Answers to multiple questions (Does the person on the ladder have three points of contact? Are they using the ladder as stilts to move around?) are combined to determine whether the ladder in the picture is being used safely. “Our system has over a dozen layers of questioning just to get to that answer,” Lorenzo says. DroneDeploy has not publicly released its data for review, but he says he hopes to have his methodology independently audited by safety experts.
The missing 5%
Using vision language models for construction AI shows promise, but there are “some pretty fundamental issues” to resolve, including hallucinations and the problem of edge cases, those anomalous hazards for which the VLM hasn’t trained, says Chen Feng. He leads New York University’s AI4CE lab, which develops technologies for 3D mapping and scene understanding in construction robotics and other areas. “Ninety-five percent is encouraging—but how do we fix that remaining 5%?” he asks of Safety AI’s success rate. Feng points to a 2024 paper called “Eyes Wide Shut?”—written by Shengbang Tong, a PhD student at NYU, and coauthored by AI luminary Yann LeCun—that noted “systematic shortcomings” in VLMs. “For object detection, they can reach human-level performance pretty well,” Feng says. “However, for more complicated things—these capabilities are still to be improved.” He notes that VLMs have struggled to interpret 3D scene structure from 2D images, don’t have good situational awareness in reasoning about spatial relationships, and often lack “common sense” about visual scenes.
Lorenzo concedes that there are “some major flaws” with LLMs and that they struggle with spatial reasoning. So Safety AI also employs some older machine-learning methods to help create spatial models of construction sites. These methods include the segmentation of images into crucial components and photogrammetry, an established technique for creating a 3D digital model from a 2D image. Safety AI has also trained heavily in 10 different problem areas, including ladder usage, to anticipate the most common violations.
Even so, Lorenzo admits there are edge cases that the LLM will fail to recognize. But he notes that for overworked safety managers, who are often responsible for as many as 15 sites at once, having an extra set of digital “eyes” is still an improvement.

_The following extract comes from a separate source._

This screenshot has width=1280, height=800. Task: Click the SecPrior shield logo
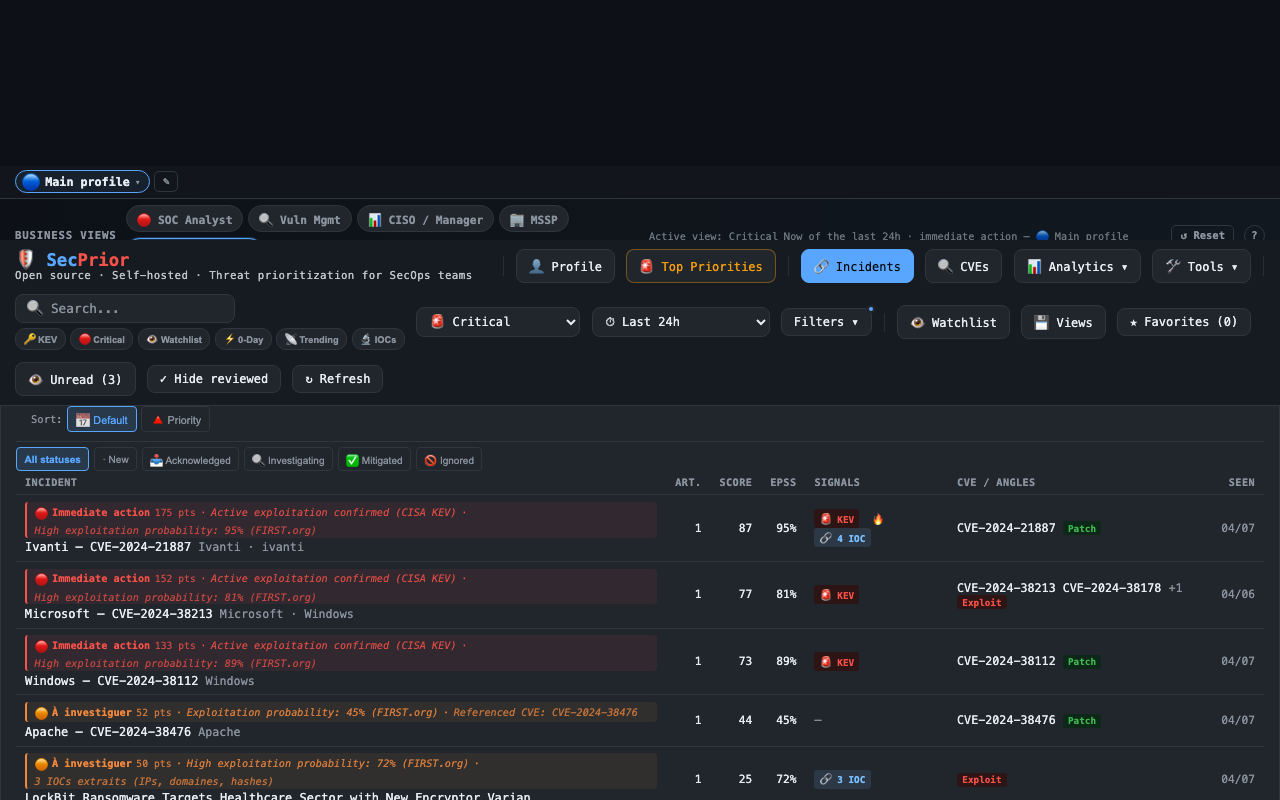pos(24,259)

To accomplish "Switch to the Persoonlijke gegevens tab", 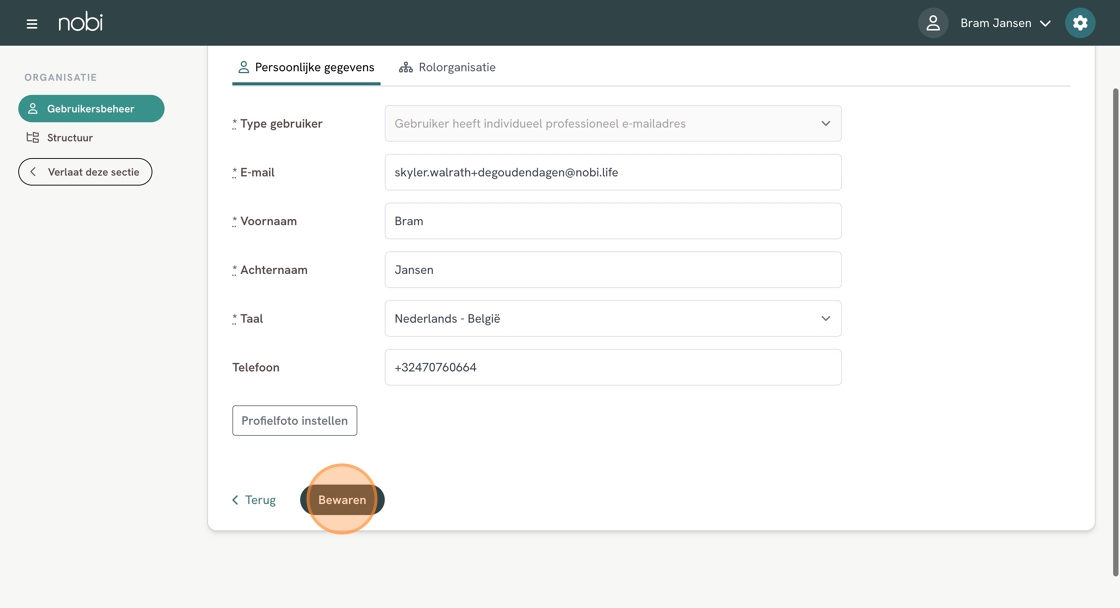I will pyautogui.click(x=305, y=68).
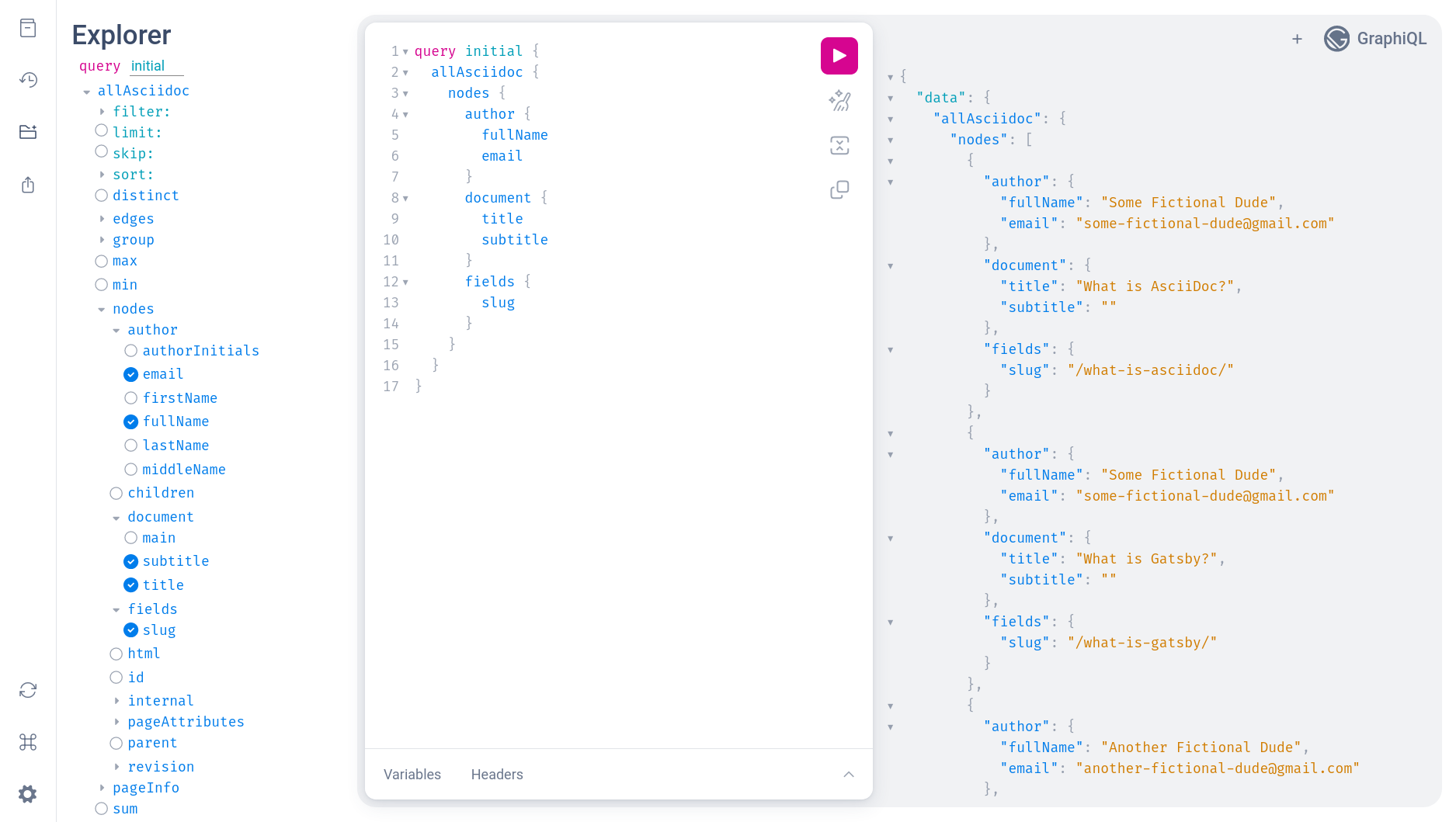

Aaron Tan, a concrete project manager based in the San Francisco Bay Area, says that a tool like Safety AI could be helpful for these overextended safety managers, who will save a lot of time if they can get an emailed alert rather than having to make a two-hour drive to visit a site in person. And if the software can demonstrate that it is helping keep people safe, he thinks workers will eventually embrace it.
However, Tan notes that workers also fear that these types of tools will be “bossware” used to get them in trouble. “At my last company, we implemented cameras [as] a security system. And the guys didn’t like that,” he says. “They were like, ‘Oh, Big Brother. You guys are always watching me—I have no privacy.’”
Older doesn’t mean obsolete
Izhak Paz, CEO of a Jerusalem-based company called Safeguard AI, has considered incorporating VLMs, but he has stuck with the older machine-learning paradigm because he considers it more reliable. The “old computer vision” based on machine learning “is still better, because it’s hybrid between the machine itself and human intervention on dealing with deviation,” he says. To train the algorithm on a new category of danger, his team aggregates a large volume of labeled footage related to the specific hazard and then optimizes the algorithm by trimming false positives and false negatives. The process can take anywhere from weeks to over six months, Paz says. With training completed, Safeguard AI performs a risk assessment to identify potential hazards on the site. It can “see” the site in real time by accessing footage from any nearby internet-connected camera. Then it uses an AI agent to push instructions on what to do next to the site managers’ mobile devices. Paz declines to give a precise price tag, but he says his product is affordable only for builders at the “mid-market” level and above, specifically those managing multiple sites. The tool is in use at roughly 3,500 sites in Israel, the United States, and Brazil.